──────── Extrait du document ────────
Si la 27e édition ne se présente pas sous les meilleurs auspices, elle continue à attirer de prestigieux antiquaires.
L’éviction de Christian Deydier, président depuis 2010 du Syndicat national des antiquaires (SNA), organisateur de la Biennale, a dix voix contre cinq le 30 juin dernier a fait l’effet d’une bombe dans le milieu du marché de l’art, tant un tel fait était inconcevable à tout juste deux mois de l’ouverture de la Biennale des antiquaires au Grand Palais. Une gestion trop personnelle ainsi qu’une ambiance délétère seraient, entre autres, à l’origine de cette révocation.
Pour apaiser les tensions, le conseil d’administration du syndicat a élu, le 2 juillet, Jean-Gabriel Peyre, expert en faïence et porcelaines anciennes, président par intérim jusqu’aux prochaines élections qui auront lieu en octobre. Le conseil a également élu à la tête de la commission d’organisation de la Biennale, Hervé Aaron . Une fonction que ce dernier connaît bien puisqu’il a dirigé le syndicat de 2008 à 2010. Pourtant, l’antiquaire ne souhaite pas se présenter pour un nouveau mandat, sa vie étant désormais à New York. Certains se réjouissent du changement de président : « Ma deuxième participation, en 2012, a été cauchemardesque, rien que pour l’attribution des stands », souligne un antiquaire membre du SNA.
Christian Deydier a pourtant eu de belles initiatives. Son idée d’effectuer un tour du monde, lancée à l’occasion de l’édition 2012, en avait enthousiasmé plus d’un. Parcourir la planète pour aller à la rencontre des plus grands collectionneurs et les inciter à venir à Paris en septembre, semblait être sur le papier une ingénieuse stratégie. Mais les frais considérables engagés et l’absence de résultat significatif en ont indigné plus d’un. « Il faut qu’il y est une adéquation entre la théorie et la pratique. Oui pour de telles dépenses, mais dans un seul but : que la qualité de la Biennale soit au rendez-vous ! Ce qui n’a pas été le cas en 2012 », note un membre du syndicat. « Mais les retombées ne peuvent pas être immédiates ! », se défend Christian Deydier.
──────── Lignes de données ────────
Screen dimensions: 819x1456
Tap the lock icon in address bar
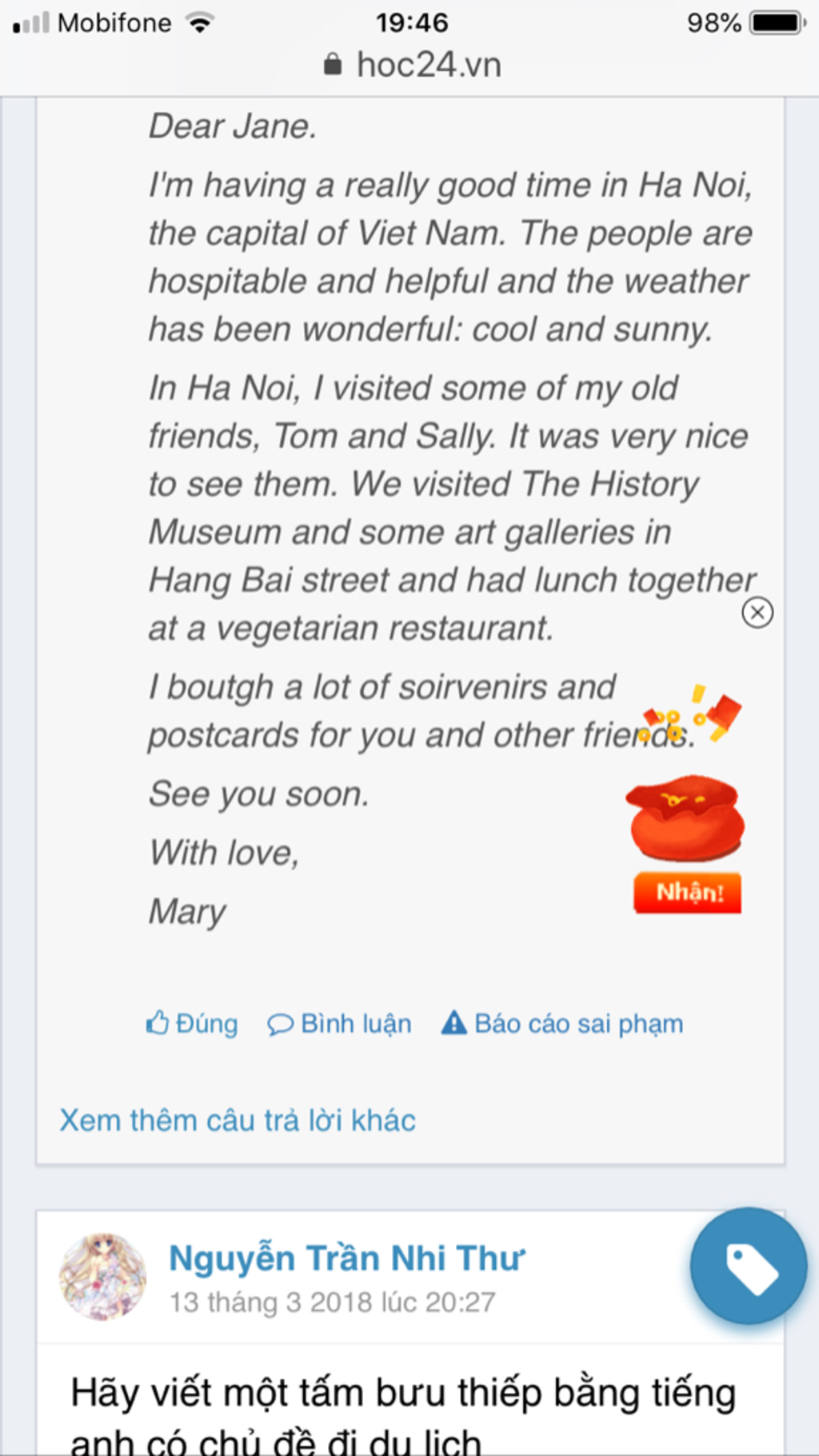(333, 65)
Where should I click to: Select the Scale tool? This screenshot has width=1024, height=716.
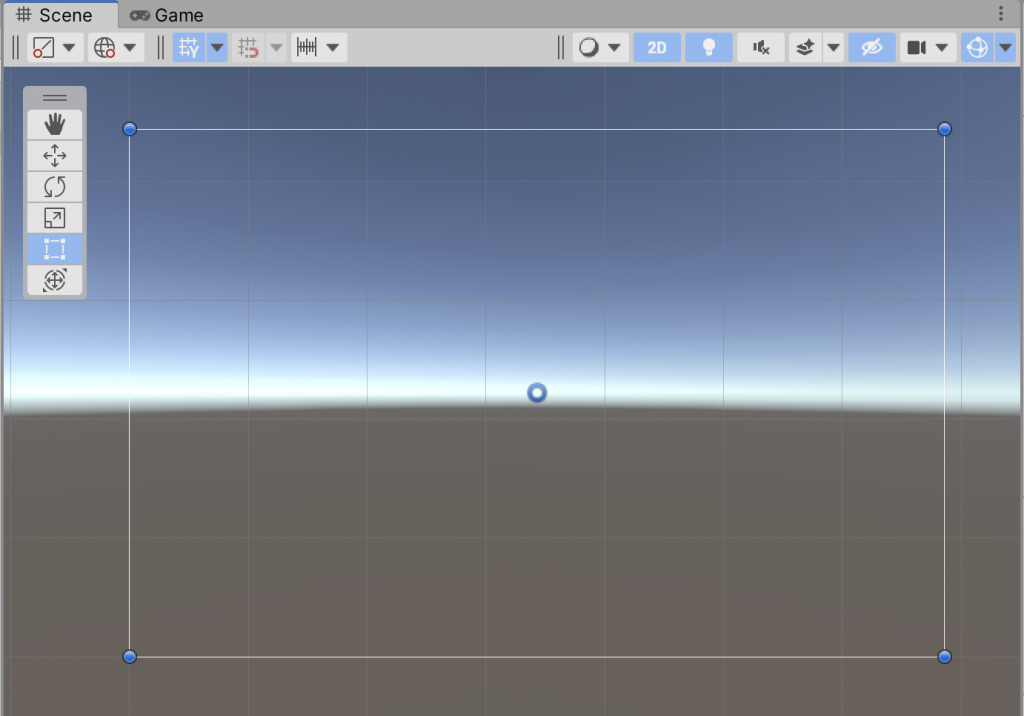pos(55,218)
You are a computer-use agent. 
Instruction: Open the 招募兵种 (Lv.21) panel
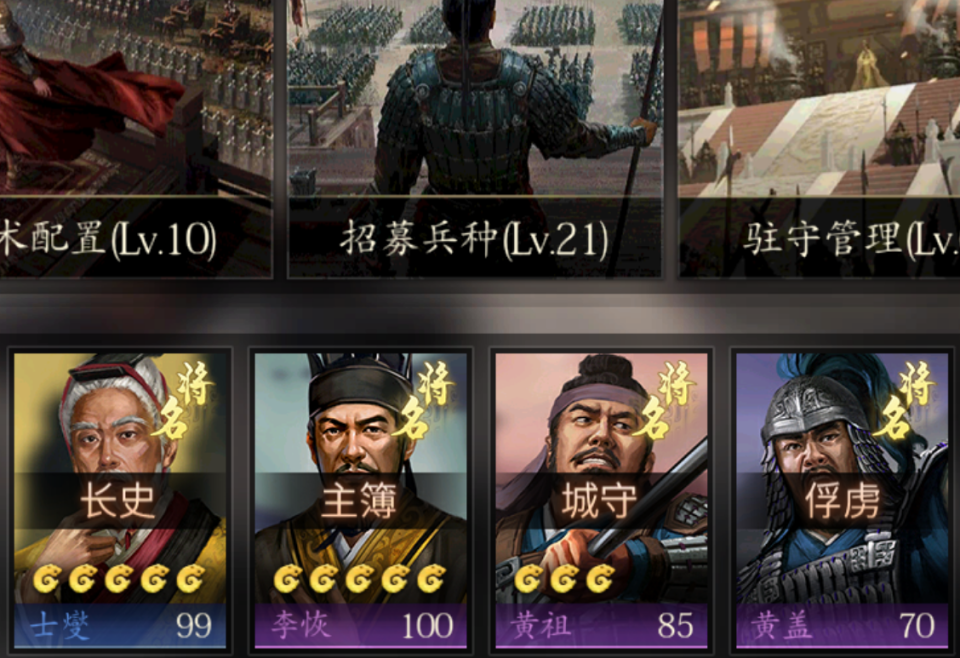[x=474, y=138]

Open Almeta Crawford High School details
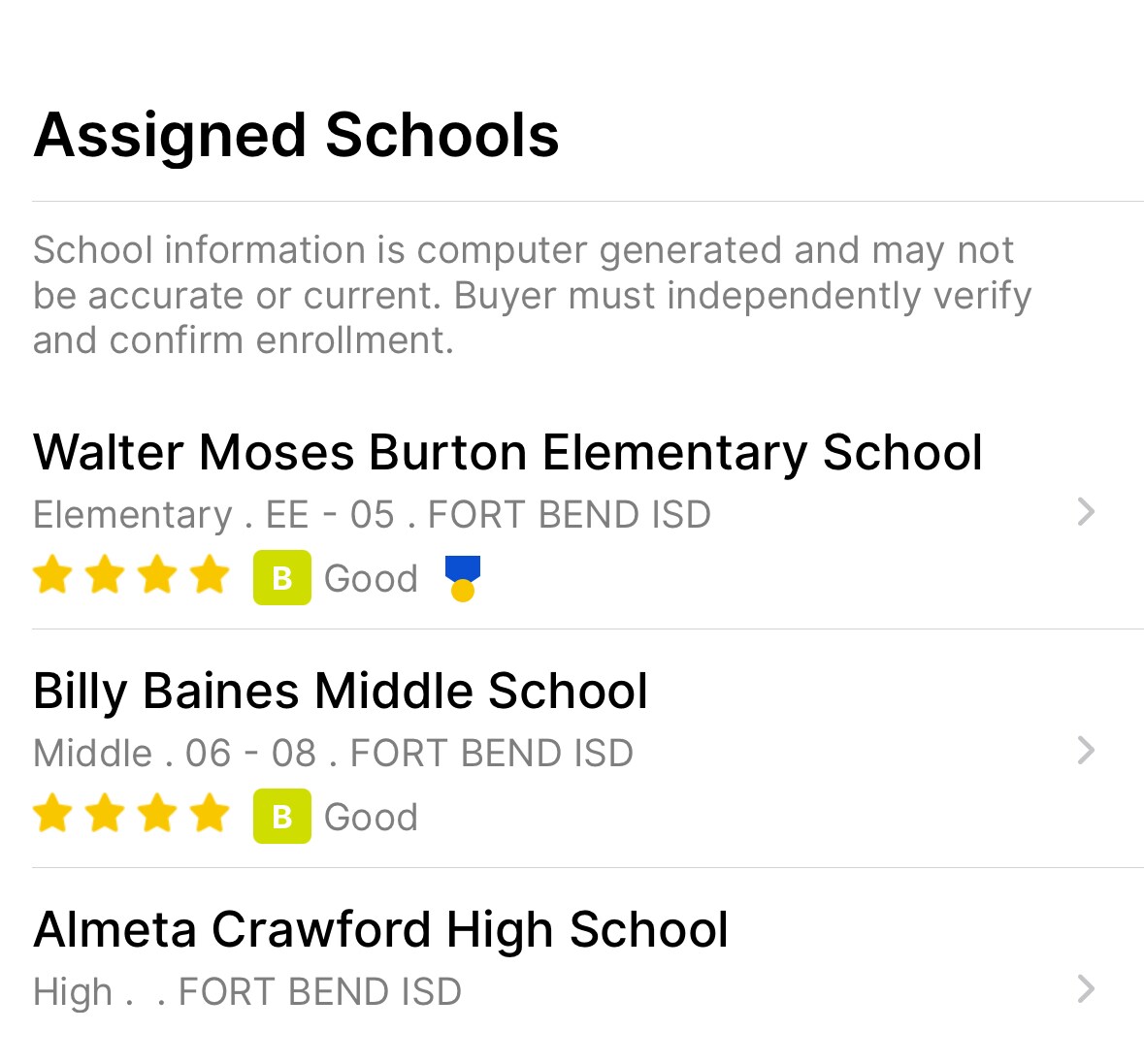(380, 930)
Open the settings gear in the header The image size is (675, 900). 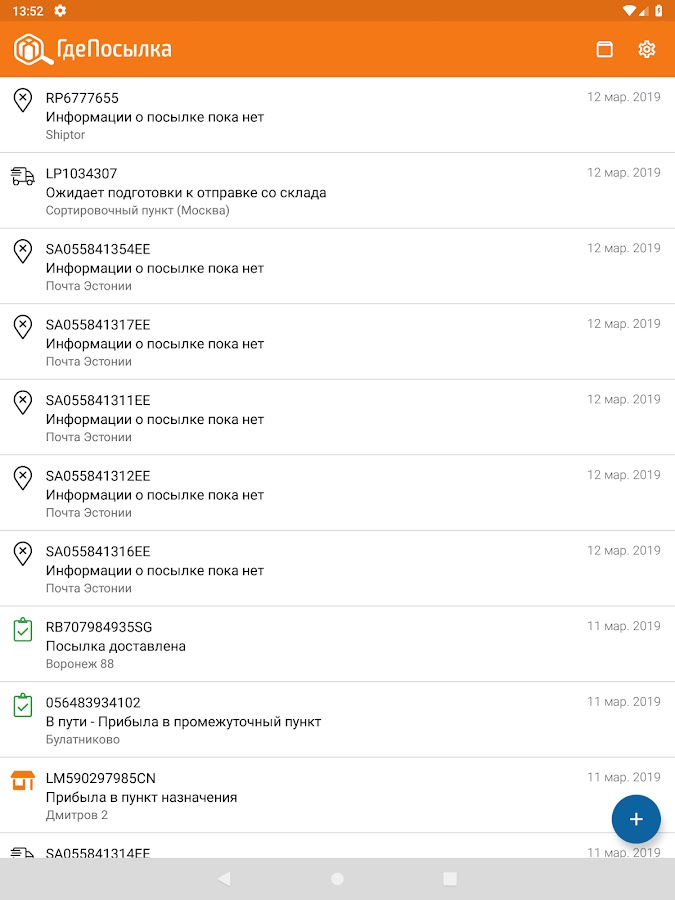click(x=646, y=49)
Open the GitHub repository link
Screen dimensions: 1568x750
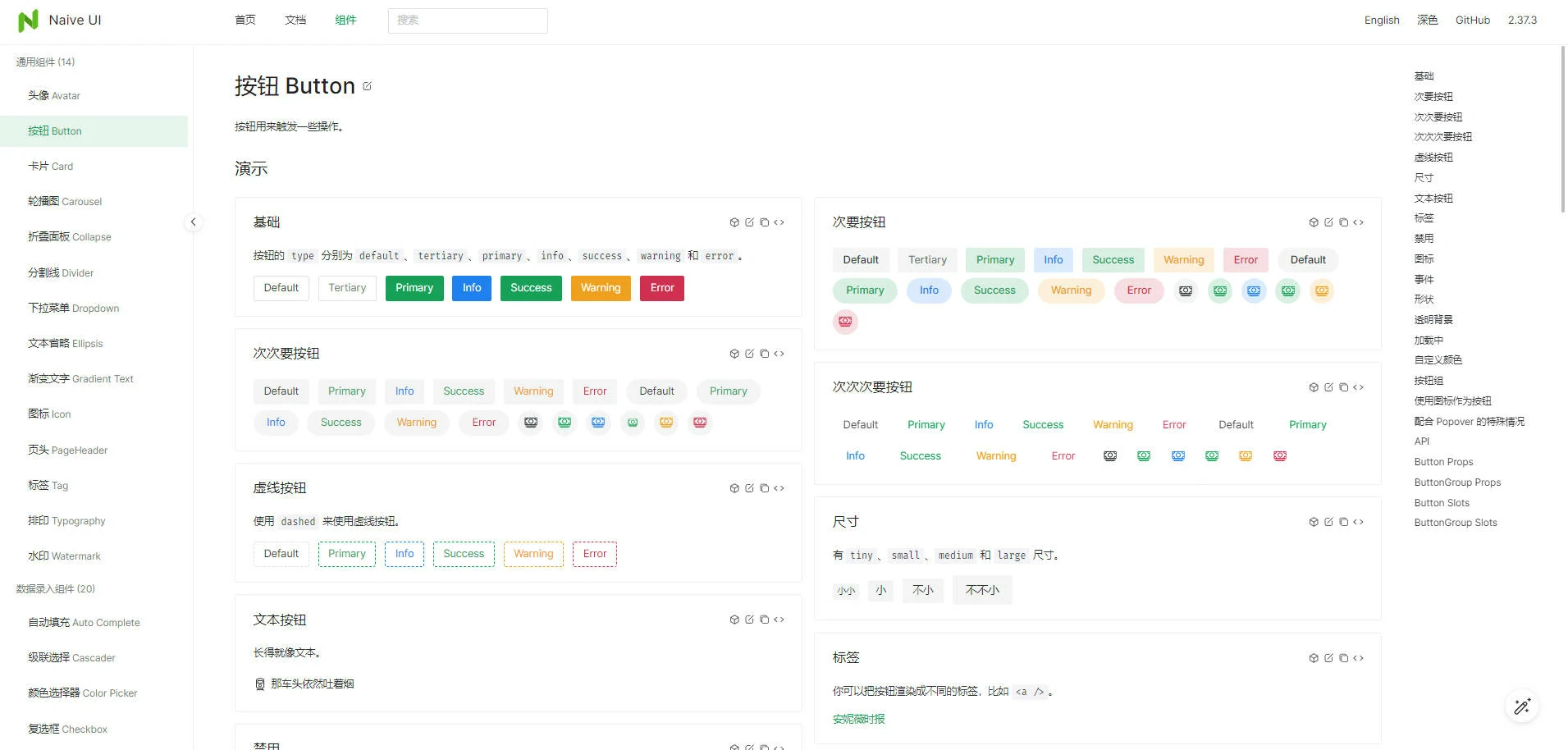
────────
Objectif A =
Résumez en deux phrases l'article sur la Biennale des antiquaires.
Objectif B =
Selon l'article sur la Biennale des antiquaires, dans quel domaine Jean-Gabriel Peyre est-il expert ?
Objectif C =
Rédigez la suite de l'article sur la Biennale des antiquaires à partir de sa dernière phrase.

Bonne réponse A =
Christian Deydier, président du Syndicat national des antiquaires depuis 2010, a été évincé le 30 juin par dix voix contre cinq, deux mois avant l'ouverture de la Biennale, notamment en raison d'une gestion trop personnelle et d'une ambiance délétère. Le conseil d'administration a élu Jean-Gabriel Peyre président par intérim jusqu'aux élections d'octobre et placé Hervé Aaron à la tête de la commission d'organisation de la Biennale, tandis que le tour du monde lancé par Deydier en 2012 est critiqué pour ses frais considérables sans résultat significatif.

Bonne réponse B =
Il est expert en faïence et porcelaines anciennes.

Bonne réponse C =
84 exposants
Quoi qu’il en soit, la Biennale des antiquaires de Paris reste l’événement phare de la rentrée, prévue du 11 au 21 septembre dans la nef du Grand Palais, avec pour sa 27e édition, une scénographie confiée à Jacques Grange, qui s’inspire des jardins de Versailles par André le Nôtre. Créée en 1956, elle se tient depuis 1962 dans ce lieu historique, qu’elle avait quitté le temps de la restauration de la verrière (s’expatriant au Carrousel du Louvre) pour mieux le retrouver en 2006. Cette année, 84 exposants participent à l’événement, contre 125 en 2012. Ce chiffre en baisse s’explique en partie par le fait que la section « tremplin » ouverte dans le salon d’honneur depuis 2010, sur le modèle de « showcase » de Tefaf, ne se tient pas cette année. « Ce fut un échec financier. Ce n’était pas un geste suffisant envers les jeunes professionnels », estime Hervé Aaron, même si certaines galeries, comme la galerie Delalande (Paris), ont été admises cette année. C’est aussi le résultat de plusieurs défections, comme les galeries parisiennes Downtown, Anne-Marie Monin, ou bien encore Aveline (Jean-Marie Rossi). Pour Marella Rossi, qui a fait la Tefaf pour la première fois cette année, s’il y a un choix à faire, il est vite fait. « J’ai été bluffée par le professionnalisme incroyable de cette foire. On y rencontre énormément de nouveaux clients. Ce qui n’est pas le cas de la Biennale. » Du côté des nouveaux venus, on remarque la toute jeune galerie Gradiva, dirigée par Thomas Bompard, ex de Sotheby’s Paris et c’est à peu près tout, mis à part certains revenants, comme la galerie Hopkins, qui n’a pas participé à la Biennale depuis dix ans.
Cette année encore, plus de 70 % des exposants sont français (62 pour 22 étrangers), au moment où les autres foires jouent la carte de l’international. « Les étrangers ne veulent plus venir à cause du prix trop élevé (plus cher qu’à Maastricht dit-on) mais aussi en raison de l’organisation et de la mauvaise ambiance », se risque à dire un des exposants qui souhaite rester anonyme.
Moins d’antiquités, plus de luxe
Autre fait notable, les joailliers prennent de plus en plus de place. En effet, parmi les 84 exposants, ils sont désormais 14 ! Ils étaient deux fois moins en 2010. « Je regrette que cette foire d’antiquités évolue vers une foire de luxe », commente Hervé Aaron. Si les joailliers ont toujours fait partie du salon, cette forte présence brouille l’image en termes de positionnement. Sans doute, les bijoux devraient-ils avoir leur propre événement. Même si l’apport financier est non négligeable et que d’un certain point de vue, les joailliers amènent une autre clientèle.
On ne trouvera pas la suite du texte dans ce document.